Z zadowoleniem spostrzega, iż Penélope usilnie próbuje nie mówić do niego po nazwisku. Ba, nawet użyła zdrobnienia, jakkolwiek nigdy nie przepadał za pełnym Javier i nawet kibice znają go jako Javiego, a nie Javiera Martíneza. Jedynie matka uparcie nazywa go pełną wersją imienia i Meme, lecz u niej wszystko zależy od wahań nastrojów, ona nie wlicza się z żadną z kategorii. Meme to Meme i ostatnio mu oznajmiła, iż potrzebuje spokoju przez najbliższe tygodnie, bowiem nie może skupić się na tym, co tak naprawdę najważniejsze. Bask nie drążył tematu, pozwalając jej odejść, zaś sam zasmakował ponownie w jedno-dwunocnych przygodach. Tak jest o wiele lepiej – o wiele bezpieczniej. Podczas tych krótkich przygód, praktycznie tylko pieprzenia się bez zbytecznych słów, nie można poznać duszy towarzyszki, nie ma szans na zaangażowanie się, czy nawet zapoznanie się z charakterem tych biednych, zdesperowanych dziewczyn, które doskonale wiedzą, iż liczenie na jakiekolwiek uczucia byłoby co najmniej niepoprawne. Może rzeczywiście trochę je krzywdzi, jednakże dzięki temu Javi Martínez ucieka od czegoś, czego nagle zaczął bać się w bardzo niezrozumiały sposób – od zaangażowania się.

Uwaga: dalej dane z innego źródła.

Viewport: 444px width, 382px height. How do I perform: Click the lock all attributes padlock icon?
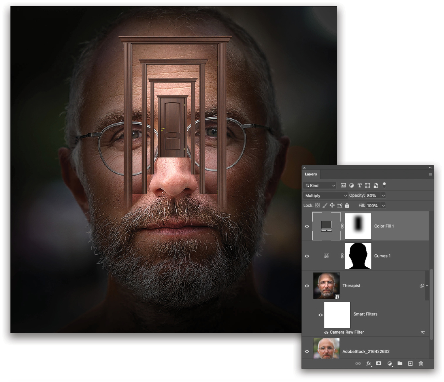pos(347,206)
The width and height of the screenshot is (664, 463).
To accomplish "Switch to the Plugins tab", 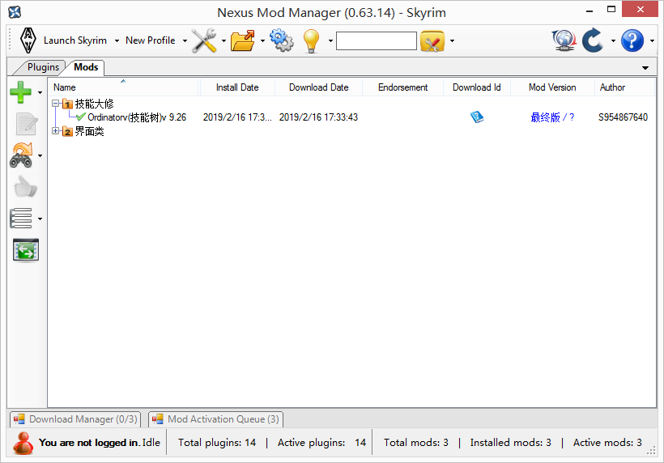I will point(43,67).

To nawet dobrze, iż według tej przeklętej Penélope nic się nie wydarzyło.
– Jasne – przytakuje jej Martínez, kiedy dziewczyna znów ściska kubek gorącego naparu w obu dłoniach i patrzy w okno za jego plecami. – Nic się nie wydarzyło.
– Po pierwsze: tak było. Po drugie: nie potrzeba mi problemów z twojej winy – stwierdza wreszcie Wenezuelka w ramach wyjaśnień, o które wcale nie prosił. – A ty masz milczeć, jakkolwiek pewnie sam byś na to nie wpadł, więc cię upominam i ostrzegam, iż każda próba zniszczenia mi życia wieczorem, który się nie wydarzył, skończy się, owszem, źle, ale dla ciebie.
Milutka.
– Wciąż we mnie wątpisz – prycha z wyaktorzonym żalem. Granie przy niej przesadnych, nierealnych uczuć jest przyjemności. Daje mu to szansę na kpinę w bardzo wyszukany sposób, a i Penélope nigdy nie pozostaje dłużna i odwdzięcza się tym samym. Między nimi trwa wyrafinowana rozgrywka, w której tylko jedno może zwyciężyć. I na pewno Javi nie pozwoli, ażeby była to ta przeklęta, chuda Wenezuelka, z którą utknął na jeszcze jakieś dwa dni. Przy najlepszych wiatrach półtora, co w sumie niewiele zmienia.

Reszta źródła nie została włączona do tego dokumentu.